Architecture & Training

Speculative Decoding and Generation Optimization

Speeding up LLM generation — speculative decoding, cache optimization, batched inference, and throughput maximization techniques

Published: 2026-04-10 · Last updated: 2026-04-13

Speculative Decoding and Generation Optimization

Autoregressive generation is inherently sequential — each token depends on all previous tokens.
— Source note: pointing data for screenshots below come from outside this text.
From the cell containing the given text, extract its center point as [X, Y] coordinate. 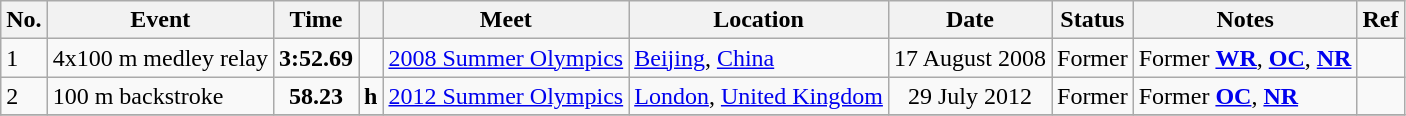
2012 Summer Olympics [506, 96]
Event [160, 20]
Ref [1380, 20]
Time [316, 20]
h [371, 96]
4x100 m medley relay [160, 58]
2 [24, 96]
100 m backstroke [160, 96]
Date [970, 20]
2008 Summer Olympics [506, 58]
Former OC, NR [1245, 96]
58.23 [316, 96]
London, United Kingdom [759, 96]
No. [24, 20]
Notes [1245, 20]
Beijing, China [759, 58]
Location [759, 20]
Meet [506, 20]
Former WR, OC, NR [1245, 58]
29 July 2012 [970, 96]
3:52.69 [316, 58]
1 [24, 58]
Status [1093, 20]
17 August 2008 [970, 58]
Locate the cell with the specified text and output its [X, Y] center coordinate. 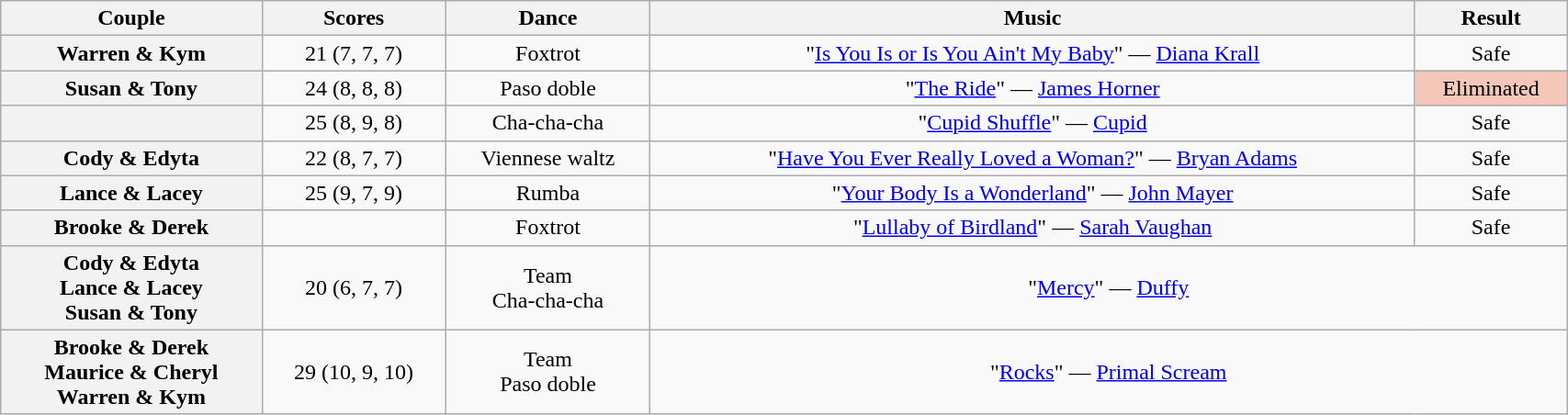
21 (7, 7, 7) [354, 53]
Cody & EdytaLance & LaceySusan & Tony [131, 288]
24 (8, 8, 8) [354, 88]
Music [1032, 18]
Viennese waltz [547, 158]
Eliminated [1490, 88]
TeamPaso doble [547, 372]
25 (9, 7, 9) [354, 193]
"The Ride" — James Horner [1032, 88]
"Is You Is or Is You Ain't My Baby" — Diana Krall [1032, 53]
Warren & Kym [131, 53]
Dance [547, 18]
20 (6, 7, 7) [354, 288]
"Have You Ever Really Loved a Woman?" — Bryan Adams [1032, 158]
Paso doble [547, 88]
Lance & Lacey [131, 193]
22 (8, 7, 7) [354, 158]
Couple [131, 18]
Cha-cha-cha [547, 123]
"Cupid Shuffle" — Cupid [1032, 123]
Brooke & Derek [131, 228]
"Lullaby of Birdland" — Sarah Vaughan [1032, 228]
TeamCha-cha-cha [547, 288]
25 (8, 9, 8) [354, 123]
"Rocks" — Primal Scream [1109, 372]
Scores [354, 18]
Cody & Edyta [131, 158]
Brooke & DerekMaurice & CherylWarren & Kym [131, 372]
"Mercy" — Duffy [1109, 288]
Result [1490, 18]
"Your Body Is a Wonderland" — John Mayer [1032, 193]
Susan & Tony [131, 88]
Rumba [547, 193]
29 (10, 9, 10) [354, 372]
Detect which cell encompasses the target text, then output its (X, Y) center coordinate. 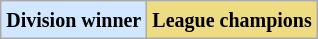
Division winner (74, 20)
League champions (232, 20)
Determine the (x, y) coordinate at the center of the cell enclosing the given text.  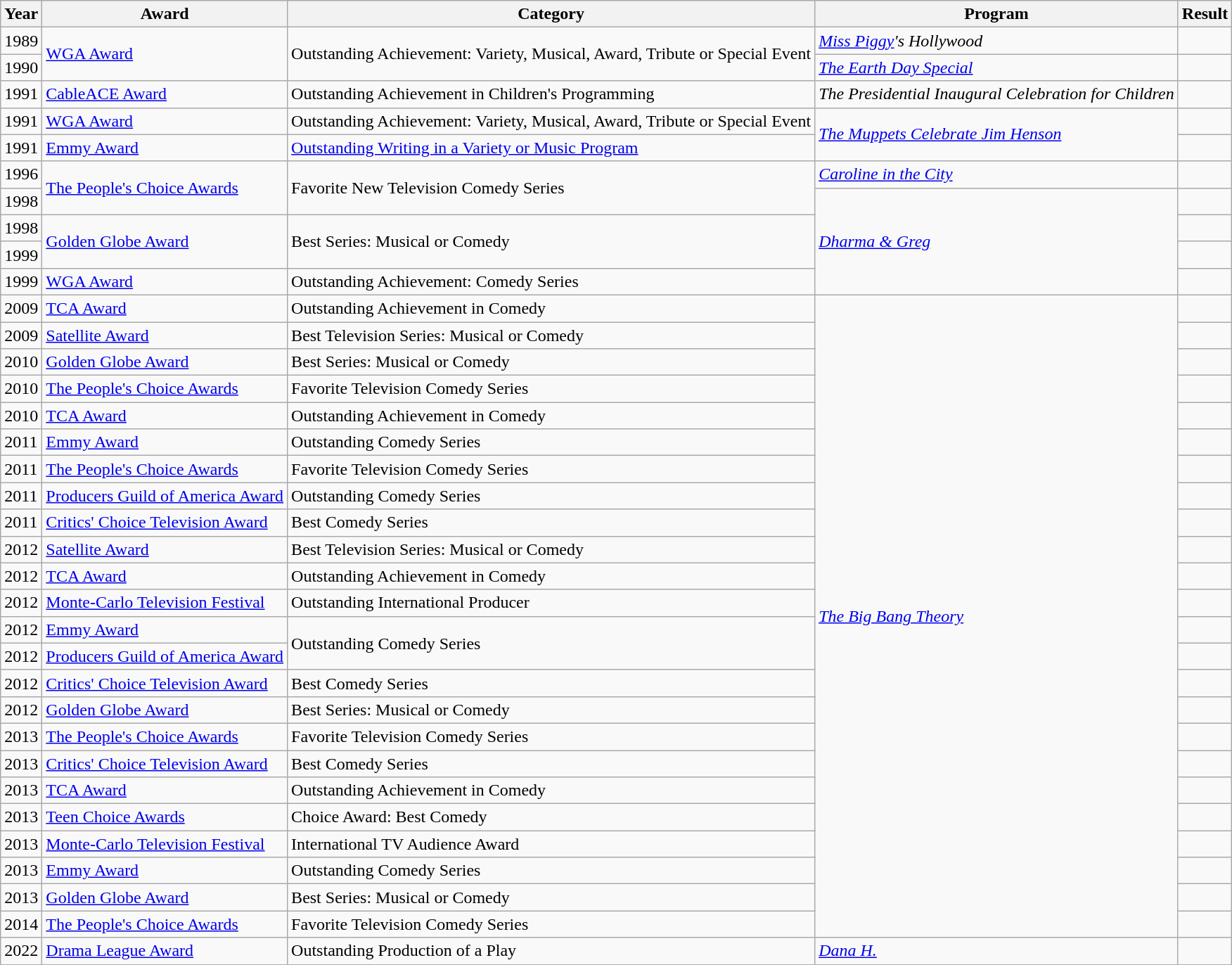
Favorite New Television Comedy Series (551, 188)
Year (21, 14)
Outstanding Achievement: Comedy Series (551, 281)
2022 (21, 951)
1989 (21, 41)
Outstanding Production of a Play (551, 951)
The Earth Day Special (997, 68)
International TV Audience Award (551, 844)
Category (551, 14)
The Big Bang Theory (997, 616)
Program (997, 14)
Choice Award: Best Comedy (551, 817)
Teen Choice Awards (165, 817)
Award (165, 14)
Outstanding Writing in a Variety or Music Program (551, 148)
Miss Piggy's Hollywood (997, 41)
The Muppets Celebrate Jim Henson (997, 134)
Dana H. (997, 951)
Caroline in the City (997, 174)
CableACE Award (165, 94)
1990 (21, 68)
Drama League Award (165, 951)
The Presidential Inaugural Celebration for Children (997, 94)
2014 (21, 924)
Outstanding International Producer (551, 603)
Outstanding Achievement in Children's Programming (551, 94)
Dharma & Greg (997, 241)
1996 (21, 174)
Result (1205, 14)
This makes generation the bottleneck for most LLM applications. Speculative decoding and other optimization techniques can achieve 2-4× speedups without quality loss.

The Generation Bottleneck

# Standard autoregressive generation
prompt → forward pass → token_1 → forward pass → token_2 → ... → token_n
          (fast)           (slow)      (slow)           (slow)       (slow)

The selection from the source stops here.